Federal law establishes air quality standards for the ambient air. Federal law also requires EPA to designate areas of the country as meeting, or not meeting, these standards.
In 2011, the South Dakota Department of Environment and Natural Resources submitted air quality monitoring data to EPA and recommended that EPA designate all counties in South Dakota as meeting a recently revised sulfur dioxide standard.
In February 2013, EPA specifically refused to act, even though it acknowledged that the South Dakota monitoring data showed no violations of the sulfur dioxide standard.

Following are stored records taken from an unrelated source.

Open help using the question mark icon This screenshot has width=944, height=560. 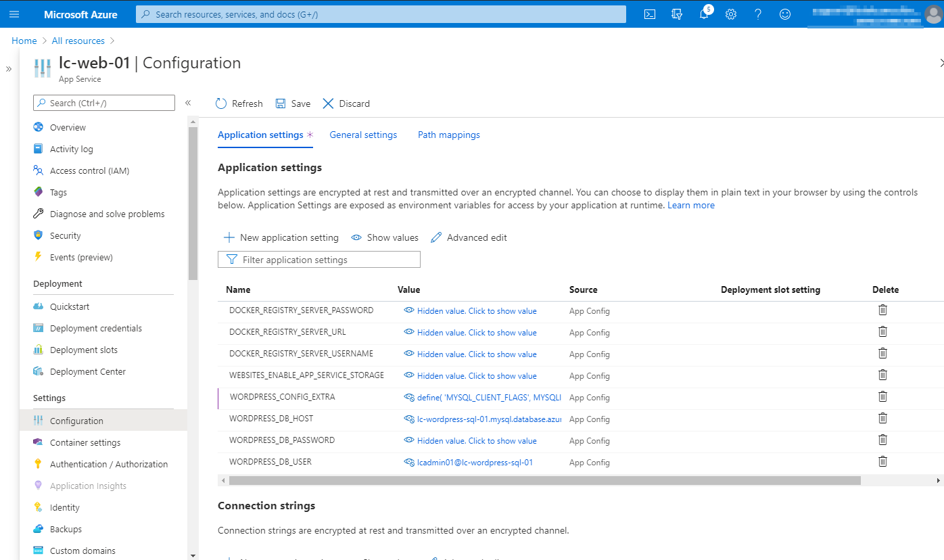[757, 14]
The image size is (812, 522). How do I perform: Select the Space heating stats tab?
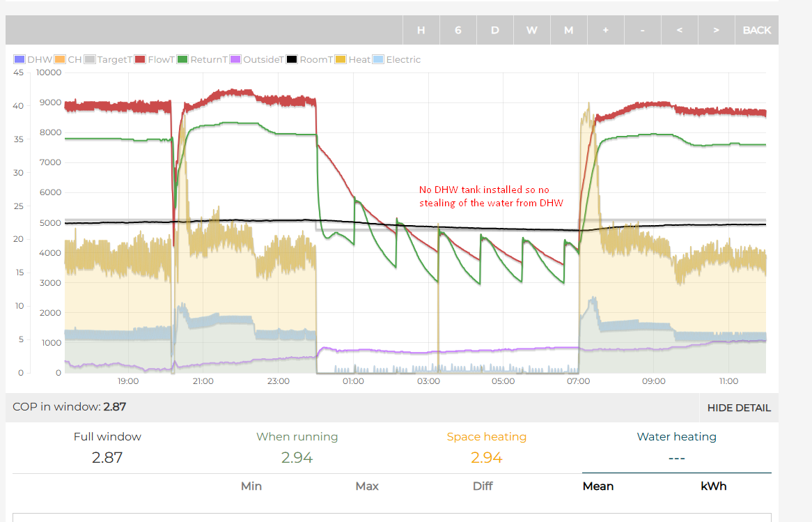click(486, 437)
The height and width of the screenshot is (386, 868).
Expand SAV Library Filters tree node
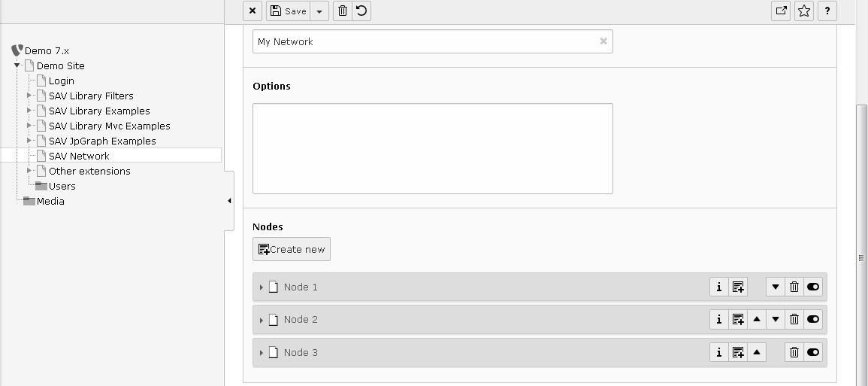[x=29, y=96]

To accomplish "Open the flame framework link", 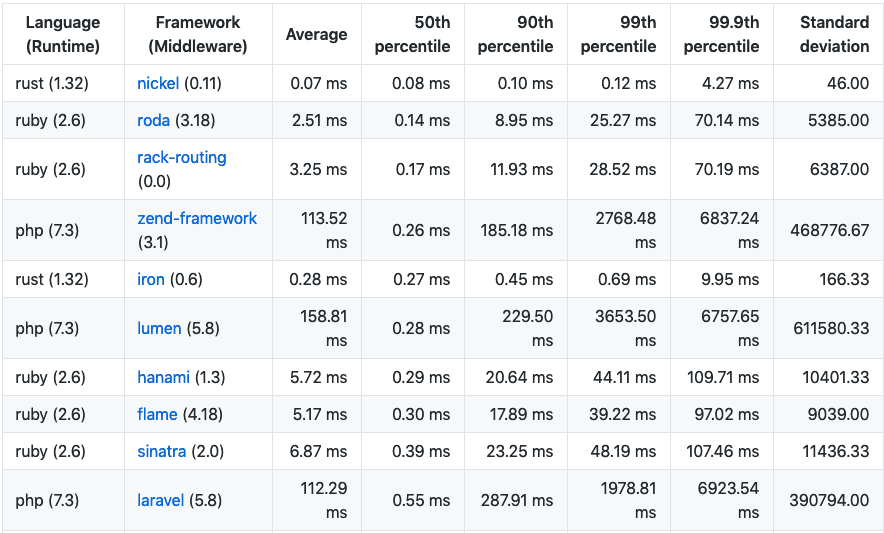I will tap(157, 415).
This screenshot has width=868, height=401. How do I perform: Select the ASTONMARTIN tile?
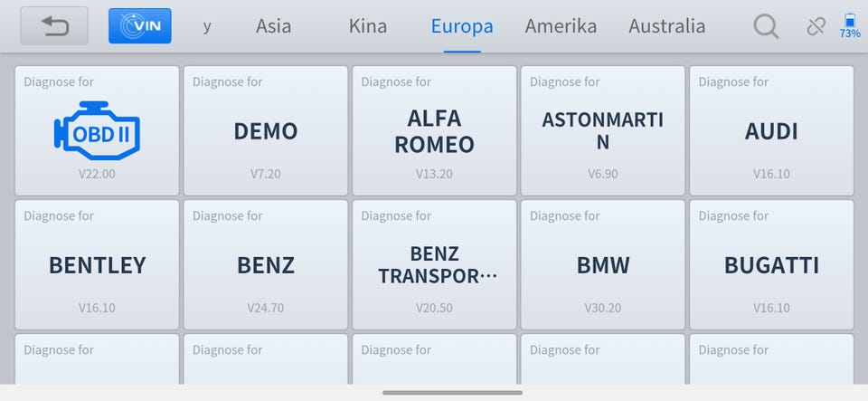click(x=603, y=130)
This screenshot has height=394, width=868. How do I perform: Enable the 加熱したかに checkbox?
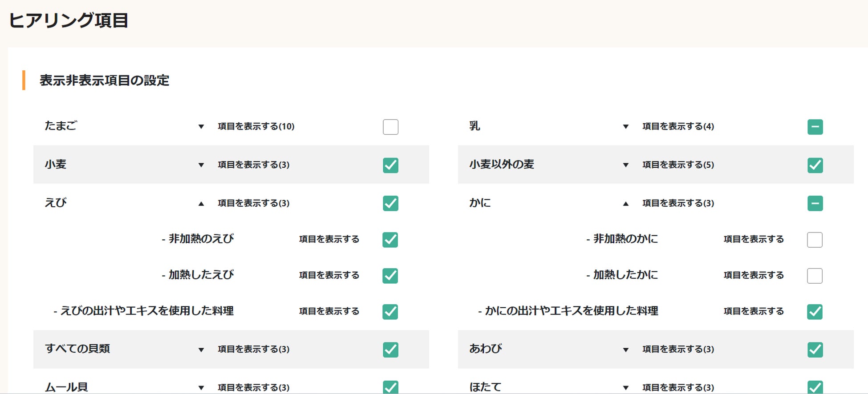(815, 276)
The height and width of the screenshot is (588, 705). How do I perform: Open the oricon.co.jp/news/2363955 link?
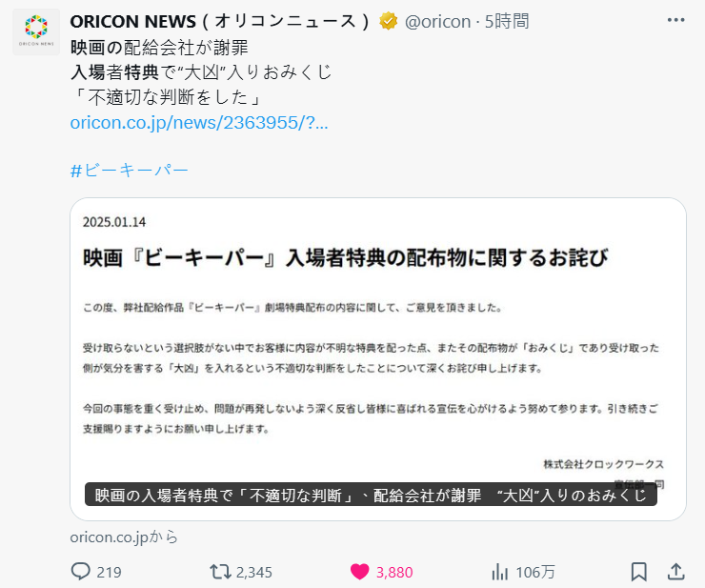[x=199, y=122]
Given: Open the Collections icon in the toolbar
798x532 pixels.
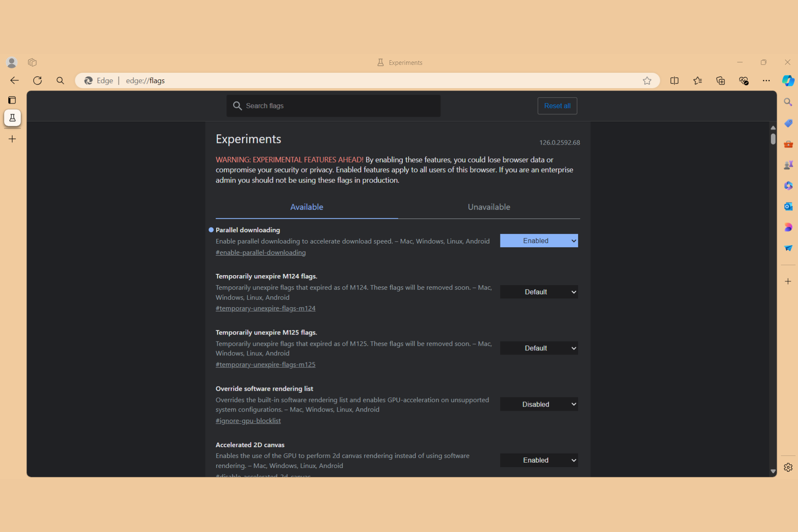Looking at the screenshot, I should [720, 81].
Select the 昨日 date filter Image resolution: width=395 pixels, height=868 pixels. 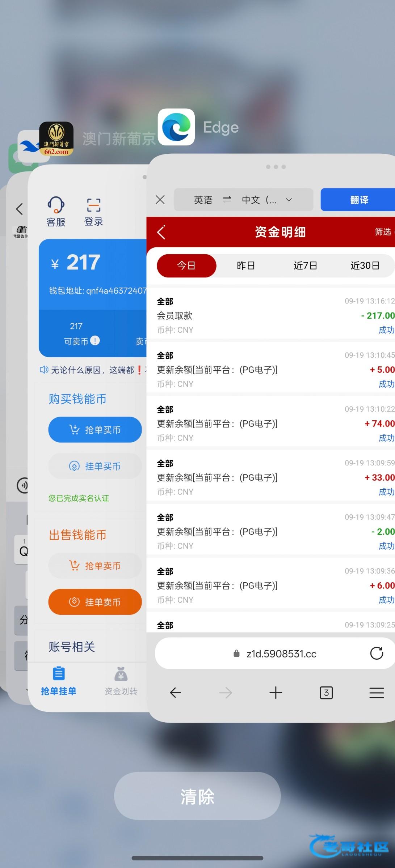click(246, 266)
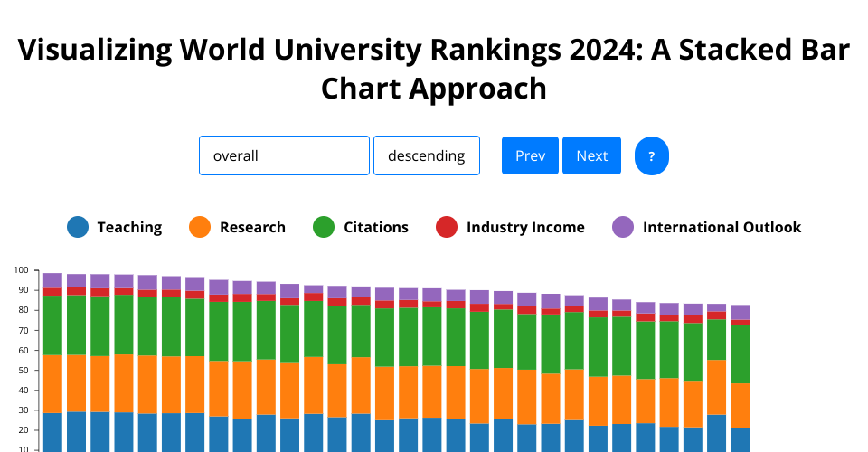Click the purple International Outlook legend circle
The image size is (868, 452).
tap(624, 228)
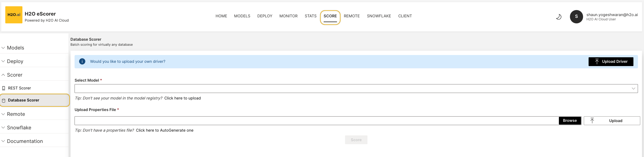This screenshot has height=157, width=644.
Task: Switch to the MONITOR tab
Action: coord(288,16)
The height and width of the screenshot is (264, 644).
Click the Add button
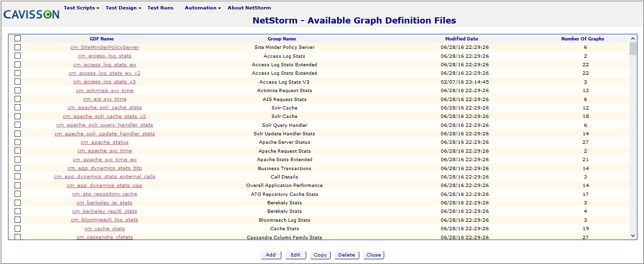(x=271, y=255)
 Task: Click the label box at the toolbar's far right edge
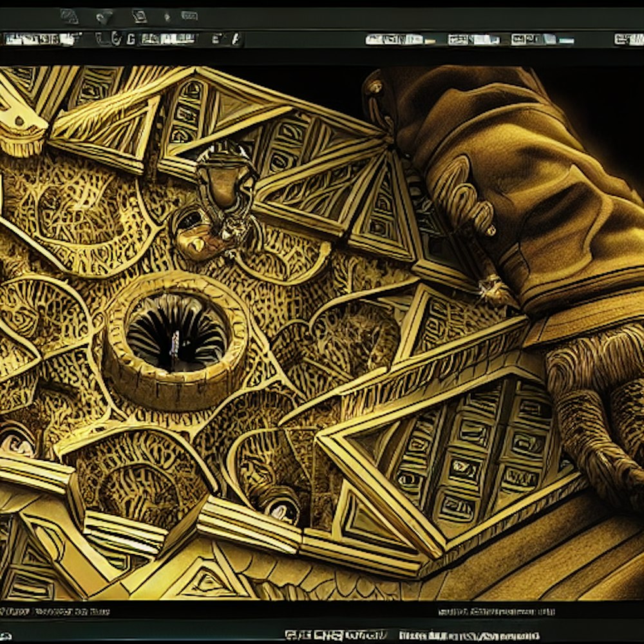point(629,39)
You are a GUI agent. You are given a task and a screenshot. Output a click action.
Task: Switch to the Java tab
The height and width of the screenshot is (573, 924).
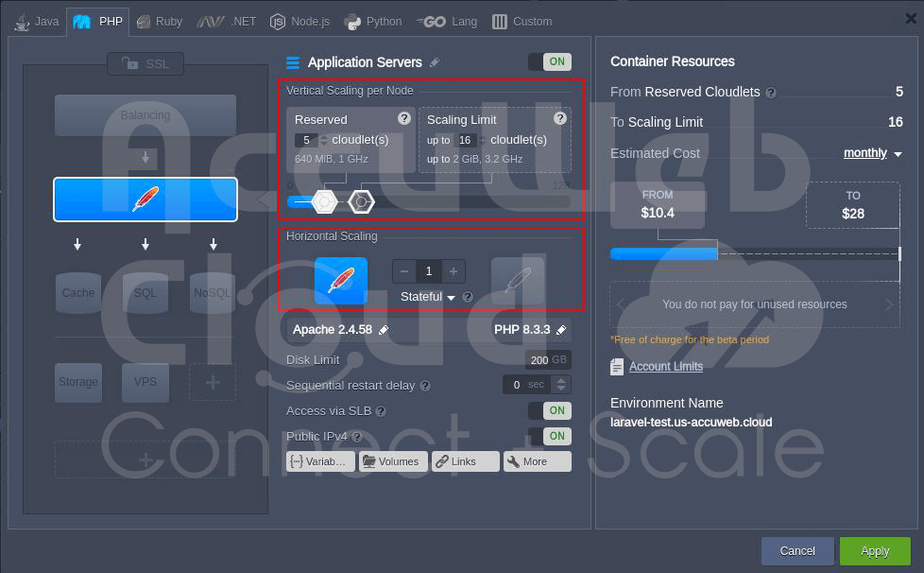click(36, 22)
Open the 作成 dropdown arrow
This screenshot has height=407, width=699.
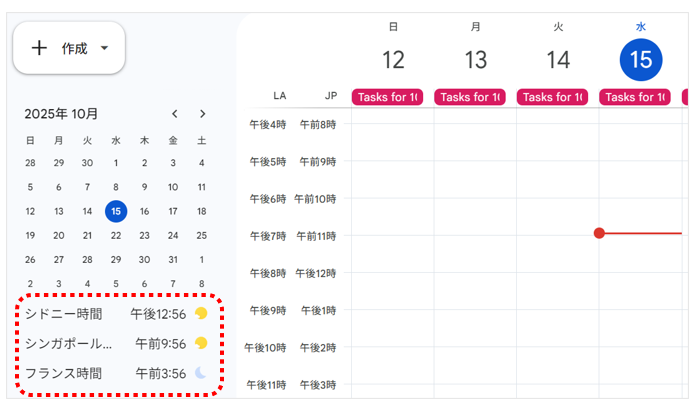[x=105, y=48]
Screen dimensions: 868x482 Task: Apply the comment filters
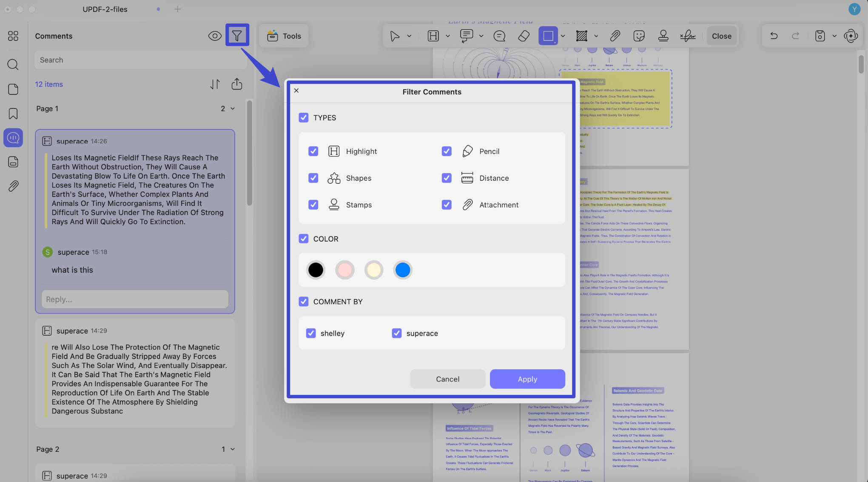click(x=527, y=379)

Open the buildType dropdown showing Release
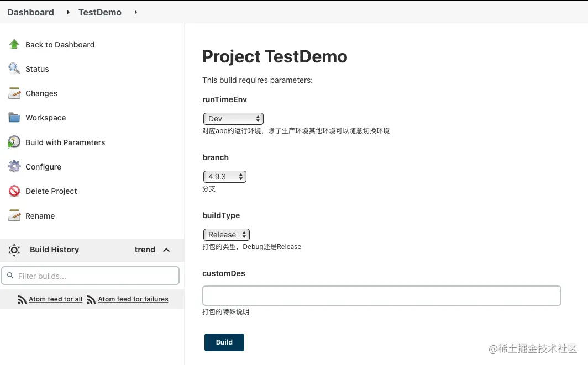(227, 235)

This failure to properly designate the State as in compliance with the standard impacts existing and new businesses in South Dakota that emit sulfur dioxide by burning fuels in their processes. Sulfur dioxide emissions are regulated by DENR air quality permits.
“The EPA’s failure to act is inhibiting small business growth in our state while not protecting air quality. South Dakota’s own regulatory programs depend on proper EPA classifications so that our industry and small businesses are not burdened with unnecessary air quality controls,” said Marty Jackley, South Dakota Attorney General.